Buck Swamp is a township in northwestern Wayne County, North Carolina, United States near the city of Goldsboro and the town of Pikeville.

Education
The school system for Buck Swamp is operated by Wayne County Public Schools. The township contains Northwest Elementary School (K-5). Norwayne Middle School (6-8), is located in the nearby town of Fremont, and Charles B. Aycock High School (9-12) is located in the nearby town of Pikeville

Community
The community contains three volunteer fire departments, Little River, Nahunta, and Pikeville-Pleasant Grove. Several churches of various denominations are contained within Buck Swamp, including Pleasant Grove Original Free Will Baptist Church, Pikeville Church, Pike's Crossroads Pentecostal Holiness Church, and several other churches.

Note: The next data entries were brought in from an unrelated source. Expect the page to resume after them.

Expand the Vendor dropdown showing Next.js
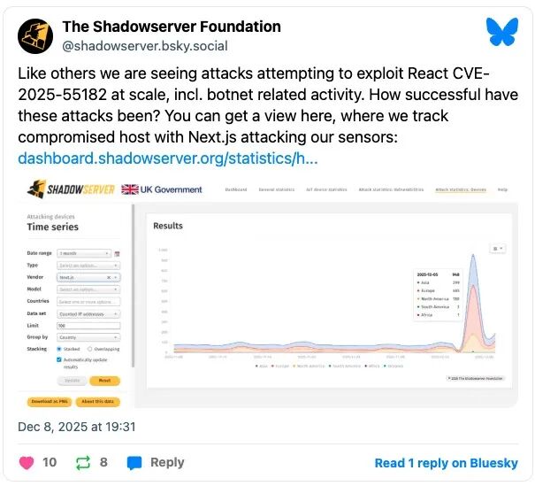The height and width of the screenshot is (486, 535). coord(88,277)
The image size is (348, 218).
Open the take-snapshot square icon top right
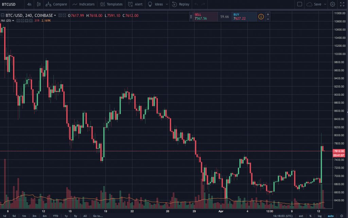pos(299,4)
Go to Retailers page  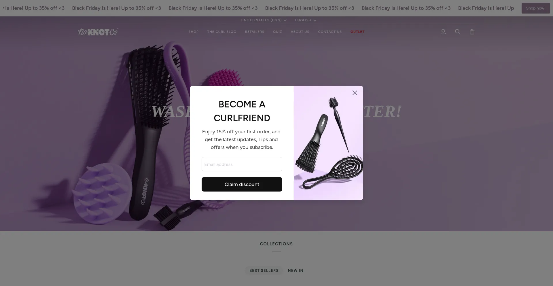255,32
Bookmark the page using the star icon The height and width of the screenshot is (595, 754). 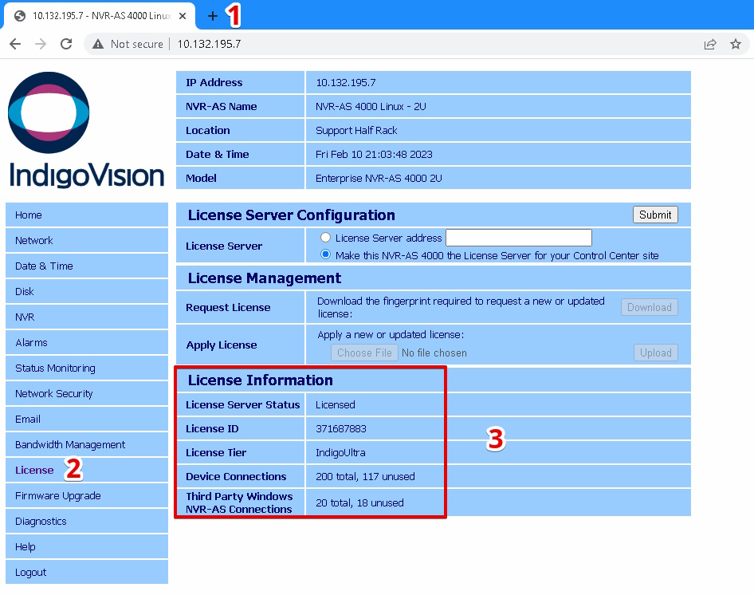pos(737,44)
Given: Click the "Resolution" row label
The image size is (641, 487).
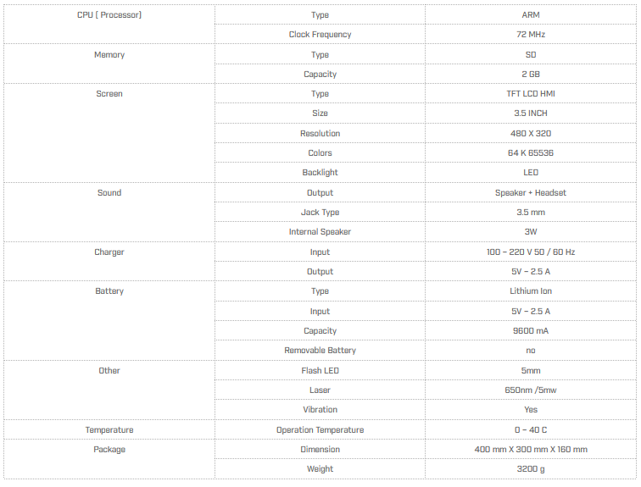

There are various recreational activities to be enjoyed within Buck Swamp, including youth baseball at the Eastern Carolina Athletic Park (ECAP), kayaking along the Little River, and fishing in the many creeks, swamps, and ponds.

Industry
Businesses included in this township include Nahunta Pork Center, Benton and Son's Fabricators, a Bayer Cropscience Breeding and Trait Development Facility, and a Dollar General.

Location
The township is bordered by the Pikeville Township, which includes the Town of Pikeville, to the east and the Boon Hill Township, which includes the Town of Princeton, to the west. Other neighboring Townships include Fork Township, which includes the community of Rosewood, to the south, Stony Creek Township to the southeast, and the Great Swamp Township to the North. The southern border of the Buck Swamp Township follows the route of the Little River.

Transportation

Passenger
Air: Raleigh-Durham International Airport is the closest major airport with service to more than 45 domestic and international destinations. Wayne Executive Jetport is an airport located nearby, but is only used for general aviation. 
Interstate Highway: I-795 runs through the Buck Swamp township for approximately 3.5 miles.
Buck Swamp is not served directly by passenger trains. The closest Amtrak station is located in Selma.
Bus: The area is served by Greyhound with a location in nearby Goldsboro.

Roads
The main highways in Buck Swamp are I-795 and NC 581. Other major roads near Buck Swamp include US 117 to the east and US 70 to the south.